What this task involves: Please copy exactly the line containing "This screenshot has" and every line after it, through the last line of the records below, leaving out all pictures.

Input data:
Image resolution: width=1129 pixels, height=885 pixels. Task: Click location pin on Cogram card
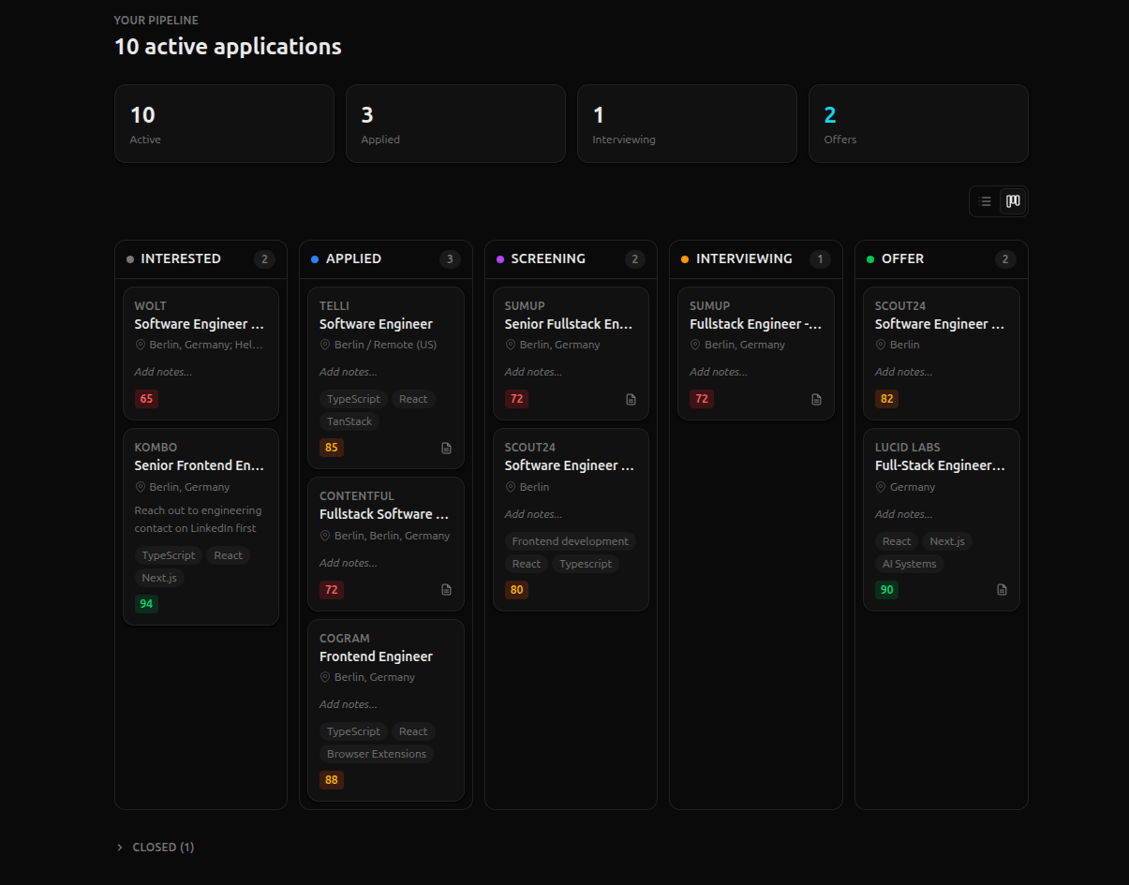pyautogui.click(x=326, y=677)
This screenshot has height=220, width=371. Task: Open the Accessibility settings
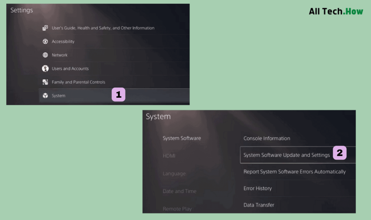coord(114,41)
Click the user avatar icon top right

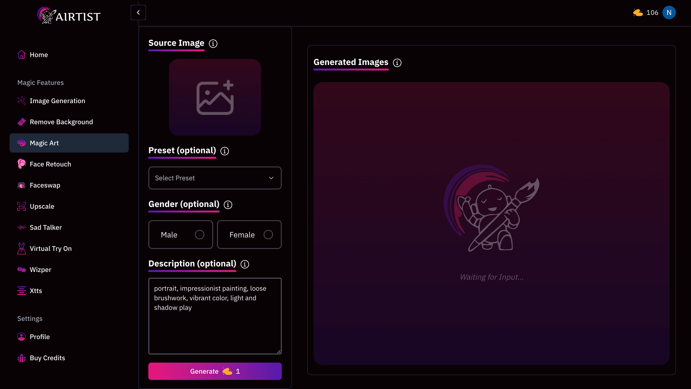[x=670, y=13]
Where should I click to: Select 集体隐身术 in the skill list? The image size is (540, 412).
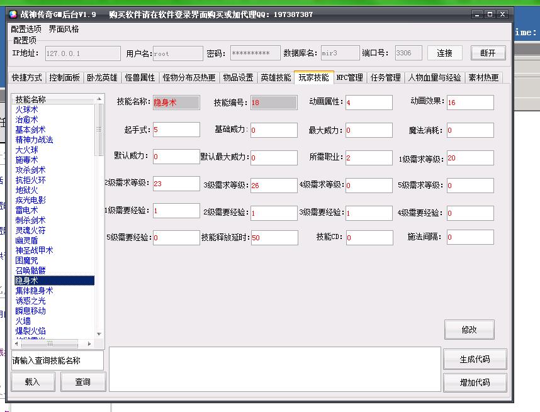(x=35, y=291)
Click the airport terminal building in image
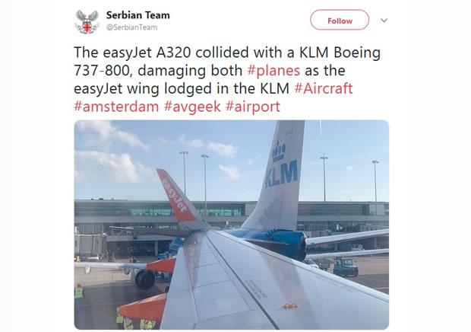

Expected output:
This screenshot has height=220, width=371. Task: Open the Accessibility settings
coord(114,41)
Click the user avatar icon top right

[x=670, y=13]
Where should I click to: Select 集体隐身术 in the skill list? The image size is (540, 412).
(x=35, y=291)
Click the airport terminal building in image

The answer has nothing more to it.